This repo is about image classification using feature extraction with VGG16 pretrained model
Transfer learning is the reuse of a pre-trained model on a new problem. It's currently very popular in deep learning because it can train deep neural networks with comparatively little data.
VGG16 is a convolutional neural network trained on a subset of the ImageNet dataset, a collection of over 14 million images belonging to 22,000 categories. K. Simonyan and A. Zisserman proposed this model in the 2014 paper, Very Deep Convolutional Networks for Large-Scale Image Recognition (https://arxiv.org/abs/1409.1556).
- Downloaded the dataset for image classification. Here, I have used Multi-class weather Dataset. (https://data.mendeley.com/datasets/4drtyfjtfy/1)
Convert into the folder structure as shown in dataset folder. - Preparing the dataset to train and test.
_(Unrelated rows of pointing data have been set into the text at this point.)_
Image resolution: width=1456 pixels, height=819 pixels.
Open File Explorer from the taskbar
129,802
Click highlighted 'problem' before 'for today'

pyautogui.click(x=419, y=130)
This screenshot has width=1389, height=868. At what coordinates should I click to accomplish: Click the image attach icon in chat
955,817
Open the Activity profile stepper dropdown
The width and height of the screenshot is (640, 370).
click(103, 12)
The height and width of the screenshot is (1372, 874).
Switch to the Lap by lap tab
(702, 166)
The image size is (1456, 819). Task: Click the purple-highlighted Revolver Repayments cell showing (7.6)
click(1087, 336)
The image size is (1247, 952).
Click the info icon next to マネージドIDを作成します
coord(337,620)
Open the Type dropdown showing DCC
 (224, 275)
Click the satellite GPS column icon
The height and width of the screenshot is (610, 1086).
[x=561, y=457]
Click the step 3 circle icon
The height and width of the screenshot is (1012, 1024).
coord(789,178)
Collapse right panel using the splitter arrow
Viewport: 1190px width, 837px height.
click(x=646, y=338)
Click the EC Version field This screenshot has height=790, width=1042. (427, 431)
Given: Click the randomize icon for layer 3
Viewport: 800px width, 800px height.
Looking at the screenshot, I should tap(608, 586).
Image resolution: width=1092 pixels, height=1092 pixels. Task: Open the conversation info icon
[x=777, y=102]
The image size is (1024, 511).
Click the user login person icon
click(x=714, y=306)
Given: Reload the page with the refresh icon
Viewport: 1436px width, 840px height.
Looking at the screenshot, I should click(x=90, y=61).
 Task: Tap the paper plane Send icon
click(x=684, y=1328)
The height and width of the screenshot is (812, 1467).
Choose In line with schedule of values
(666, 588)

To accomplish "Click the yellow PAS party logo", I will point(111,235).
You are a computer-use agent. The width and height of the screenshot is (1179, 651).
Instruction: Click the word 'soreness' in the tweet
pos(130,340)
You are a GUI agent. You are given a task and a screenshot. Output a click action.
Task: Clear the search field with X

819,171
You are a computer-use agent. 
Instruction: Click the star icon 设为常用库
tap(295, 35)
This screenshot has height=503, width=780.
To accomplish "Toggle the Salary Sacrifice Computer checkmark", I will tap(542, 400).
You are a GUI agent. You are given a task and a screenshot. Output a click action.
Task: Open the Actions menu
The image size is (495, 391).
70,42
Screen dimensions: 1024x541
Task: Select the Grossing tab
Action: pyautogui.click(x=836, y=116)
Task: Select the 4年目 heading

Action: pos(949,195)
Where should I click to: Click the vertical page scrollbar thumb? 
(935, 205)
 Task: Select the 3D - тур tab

i) Convert the images into shape of 224x224x3 (as input of VGG16)
ii) Have unique label for each classes. Such as Sunrise - 0, Shine - 1, Rain - 2, Cloudy -3.
iii) Split the datapoint into train (90%) and test (10%) datapoints. - Download the pretrained model VGG16 imagenet and use it for feature extraction.
- Training the multilayer preceptron and using it after 7x7x512 max pooling layer.
- Train the model with an adam optimizer.
- Evaluate the model with test datapoints.